The past several weeks of ongoing election drama have sent your usually happily-jaded commentator into a shocking spiral of doubt and despair. I didn't think it was possible for me to be any more disgusted by national politics -- or more correctly, politicians -- after the 2024 elections. This year has proved me wrong.

What is happening to this country? We now live in a nation where politicians don’t think twice about the public repercussions of turning a memorial service into a partisan pep rally. A nation where laws are made to be broken by politicians and celebrities -- and no one really cares. A nation where you can bash someone for being a homosexual and a hairstylist -- but only if you are a member of the political party that advocates special governmental treatment for such people.

Like many Americans, I watched with horror last week as ex-President Bill Clinton clapped old friends on the back and worked the crowd with his trademark donkey laugh -- in the middle of what was supposed to be a solemn remembrance of eight tragically-wasted lives. I watched as partisan political players, Democrats all, BOOED the minority leader of the United States Senate as he arrived to honor his fallen colleague.

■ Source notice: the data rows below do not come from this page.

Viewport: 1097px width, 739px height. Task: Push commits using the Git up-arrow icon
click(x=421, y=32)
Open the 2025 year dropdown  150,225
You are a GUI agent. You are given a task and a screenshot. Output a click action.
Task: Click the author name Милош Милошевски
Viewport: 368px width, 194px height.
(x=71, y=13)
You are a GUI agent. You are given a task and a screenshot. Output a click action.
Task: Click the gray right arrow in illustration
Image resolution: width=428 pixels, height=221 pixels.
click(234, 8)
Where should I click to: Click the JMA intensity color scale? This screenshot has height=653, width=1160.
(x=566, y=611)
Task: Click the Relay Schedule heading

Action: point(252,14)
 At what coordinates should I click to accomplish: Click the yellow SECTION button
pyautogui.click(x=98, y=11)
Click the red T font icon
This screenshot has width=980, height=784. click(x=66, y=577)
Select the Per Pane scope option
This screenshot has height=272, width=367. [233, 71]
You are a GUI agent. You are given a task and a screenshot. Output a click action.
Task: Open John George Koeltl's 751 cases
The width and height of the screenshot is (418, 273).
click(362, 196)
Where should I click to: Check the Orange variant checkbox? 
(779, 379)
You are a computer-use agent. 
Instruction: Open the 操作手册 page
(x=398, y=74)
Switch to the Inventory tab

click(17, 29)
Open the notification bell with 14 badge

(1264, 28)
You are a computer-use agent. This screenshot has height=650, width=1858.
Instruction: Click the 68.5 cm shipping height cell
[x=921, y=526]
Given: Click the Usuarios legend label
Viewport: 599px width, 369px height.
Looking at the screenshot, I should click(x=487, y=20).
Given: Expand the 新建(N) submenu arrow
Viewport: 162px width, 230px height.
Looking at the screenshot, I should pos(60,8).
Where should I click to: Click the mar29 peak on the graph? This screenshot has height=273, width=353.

I watched as those same Democrats then chanted and screamed for victory, led by the son of the dead.

It was enough to make me sick to my stomach, but it was only the last straw. This whole election season has given me indigestion.

Robert Torricelli -- remember him? He’s a Senator from New Jersey, and he’s been awfully quiet since he illegally pulled himself off the ballot because he wasn’t going to win. To listen to the media, you would almost think septuagenarian Frank Lautenberg had always been the Democrats’ choice for Senator in New Jersey. He wasn’t. The New Jersey Supreme Court chose to legislate from the bench and overturn existing state laws prohibiting electoral bait-and-switch. Now, with less than 24 hours to go until the polls open, it looks like the Democrats’ dirty trick is going to pay off -- and the people of New Jersey will be at fault for allowing it to happen. (Listen up, Jersey: if you vote for Frank Lautenberg tomorrow, you deserve whatever he gives you . . . or takes from you. It’s just unfortunate his vote will count for the rest of us, as well.)

Then there was Montana. In that state’s Senate race, the Democrats ran an ad containing a 1970s clip of Republican candidate Mike Taylor giving a man a facial at the salon he used to own. In the film clip, Taylor wore a leisure suit and gold chains, as was the style of the day. Unfortunately, the people of Montana apparently regard any man wearing bell-bottoms and touching another man as "gay." Presumably, the Democrats knew this, and that’s why they ran the ad. (So much for fostering a culture of "tolerance.")

Doing very little to dispel the image he was so offended by, Taylor had what is known in the South as a "hissy fit," and exited the race. Lawsuits were threatened. After pouting for a week or so, he had a change of heart and is now running again with the slogan "Countdown to Decency." Decency, of course, meaning that no one will be allowed to call him "gay" anymore.

The debacles in New Jersey and Montana, in addition to some of the more typical, though nasty skirmishes going on around the nation (most notably in Arkansas’s and Iowa’s Senate races), would have been enough on their own to make this year one for the record books. Add the last week’s inconceivably ghoulish "memorial" service, and you have a recipe for chronic nausea and a bad case of the blues.

To all who read this column, I beseech you: only you can settle my stomach and ease my pain. Go to the polls tomorrow, use common sense, and vote your conscience. Don’t vote for those who celebrate a man’s death like it was a golden opportunity. Don’t vote for those who abuse the electoral system created by our founding fathers. Don’t vote for those who say one thing with their voices, but another with their actions.

In other words -- don’t vote Democrat.